--- start Exercise inputs ---

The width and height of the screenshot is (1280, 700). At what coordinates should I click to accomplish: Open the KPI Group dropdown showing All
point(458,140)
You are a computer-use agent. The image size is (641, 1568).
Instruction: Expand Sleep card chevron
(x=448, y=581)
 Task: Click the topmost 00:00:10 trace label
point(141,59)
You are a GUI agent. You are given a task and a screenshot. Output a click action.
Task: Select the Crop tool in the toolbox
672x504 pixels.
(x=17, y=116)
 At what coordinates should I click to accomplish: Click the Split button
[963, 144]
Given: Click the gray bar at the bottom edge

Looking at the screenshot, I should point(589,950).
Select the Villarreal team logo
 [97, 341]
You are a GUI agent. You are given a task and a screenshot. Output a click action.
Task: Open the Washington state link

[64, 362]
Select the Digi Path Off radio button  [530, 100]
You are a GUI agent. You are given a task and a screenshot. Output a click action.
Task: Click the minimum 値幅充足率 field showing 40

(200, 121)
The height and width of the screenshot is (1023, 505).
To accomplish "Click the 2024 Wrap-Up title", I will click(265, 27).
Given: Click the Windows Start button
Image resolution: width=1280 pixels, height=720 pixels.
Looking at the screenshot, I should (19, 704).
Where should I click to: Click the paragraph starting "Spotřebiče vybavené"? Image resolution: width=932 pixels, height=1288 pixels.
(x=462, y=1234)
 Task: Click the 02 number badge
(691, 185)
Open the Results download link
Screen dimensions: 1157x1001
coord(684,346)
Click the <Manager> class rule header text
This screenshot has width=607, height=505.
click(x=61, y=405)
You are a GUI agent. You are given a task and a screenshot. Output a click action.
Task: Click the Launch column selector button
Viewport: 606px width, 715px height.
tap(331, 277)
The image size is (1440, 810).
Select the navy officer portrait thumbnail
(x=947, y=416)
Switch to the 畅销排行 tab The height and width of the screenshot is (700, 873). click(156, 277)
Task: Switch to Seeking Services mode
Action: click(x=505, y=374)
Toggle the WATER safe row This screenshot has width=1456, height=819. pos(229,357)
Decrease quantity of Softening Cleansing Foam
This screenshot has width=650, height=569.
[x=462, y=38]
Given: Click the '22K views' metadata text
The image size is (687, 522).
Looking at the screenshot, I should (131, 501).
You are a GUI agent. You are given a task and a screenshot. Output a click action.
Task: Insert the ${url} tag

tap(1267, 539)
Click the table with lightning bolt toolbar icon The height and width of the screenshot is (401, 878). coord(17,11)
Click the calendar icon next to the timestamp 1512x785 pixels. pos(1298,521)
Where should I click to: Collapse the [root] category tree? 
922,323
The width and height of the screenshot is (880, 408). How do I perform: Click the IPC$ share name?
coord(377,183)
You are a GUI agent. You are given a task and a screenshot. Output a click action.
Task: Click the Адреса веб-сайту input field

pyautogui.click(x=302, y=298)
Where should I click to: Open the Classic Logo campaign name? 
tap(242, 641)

--- end Exercise inputs ---

Required work: Put each line of the material above into a JSON list of strings, one string per line, and leave out the blank lines.

Exercise answer:
[
  "The width and height of the screenshot is (1280, 700). At what coordinates should I click to accomplish: Open the KPI Group dropdown showing All",
  "point(458,140)",
  "You are a computer-use agent. The image size is (641, 1568).",
  "Instruction: Expand Sleep card chevron",
  "(x=448, y=581)",
  " Task: Click the topmost 00:00:10 trace label",
  "point(141,59)",
  "You are a GUI agent. You are given a task and a screenshot. Output a click action.",
  "Task: Select the Crop tool in the toolbox",
  "672x504 pixels.",
  "(x=17, y=116)",
  " At what coordinates should I click to accomplish: Click the Split button",
  "[963, 144]",
  "Given: Click the gray bar at the bottom edge",
  "Looking at the screenshot, I should point(589,950).",
  "Select the Villarreal team logo",
  " [97, 341]",
  "You are a GUI agent. You are given a task and a screenshot. Output a click action.",
  "Task: Open the Washington state link",
  "[64, 362]",
  "Select the Digi Path Off radio button  [530, 100]",
  "You are a GUI agent. You are given a task and a screenshot. Output a click action.",
  "Task: Click the minimum 値幅充足率 field showing 40",
  "(200, 121)",
  "The height and width of the screenshot is (1023, 505).",
  "To accomplish \"Click the 2024 Wrap-Up title\", I will click(265, 27).",
  "Given: Click the Windows Start button",
  "Image resolution: width=1280 pixels, height=720 pixels.",
  "Looking at the screenshot, I should (19, 704).",
  "Where should I click to: Click the paragraph starting \"Spotřebiče vybavené\"? Image resolution: width=932 pixels, height=1288 pixels.",
  "(x=462, y=1234)",
  " Task: Click the 02 number badge",
  "(691, 185)",
  "Open the Results download link",
  "Screen dimensions: 1157x1001",
  "coord(684,346)",
  "Click the <Manager> class rule header text",
  "This screenshot has width=607, height=505.",
  "click(x=61, y=405)",
  "You are a GUI agent. You are given a task and a screenshot. Output a click action.",
  "Task: Click the Launch column selector button",
  "Viewport: 606px width, 715px height.",
  "tap(331, 277)",
  "The image size is (1440, 810).",
  "Select the navy officer portrait thumbnail",
  "(x=947, y=416)",
  "Switch to the 畅销排行 tab The height and width of the screenshot is (700, 873). click(156, 277)",
  "Task: Switch to Seeking Services mode",
  "Action: click(x=505, y=374)",
  "Toggle the WATER safe row This screenshot has width=1456, height=819. pos(229,357)",
  "Decrease quantity of Softening Cleansing Foam",
  "This screenshot has width=650, height=569.",
  "[x=462, y=38]",
  "Given: Click the '22K views' metadata text",
  "The image size is (687, 522).",
  "Looking at the screenshot, I should (131, 501).",
  "You are a GUI agent. You are given a task and a screenshot. Output a click action.",
  "Task: Insert the ${url} tag",
  "tap(1267, 539)",
  "Click the table with lightning bolt toolbar icon The height and width of the screenshot is (401, 878). coord(17,11)",
  "Click the calendar icon next to the timestamp 1512x785 pixels. pos(1298,521)",
  "Where should I click to: Collapse the [root] category tree? ",
  "922,323",
  "The width and height of the screenshot is (880, 408). How do I perform: Click the IPC$ share name?",
  "coord(377,183)",
  "You are a GUI agent. You are given a task and a screenshot. Output a click action.",
  "Task: Click the Адреса веб-сайту input field",
  "pyautogui.click(x=302, y=298)",
  "Where should I click to: Open the Classic Logo campaign name? ",
  "tap(242, 641)"
]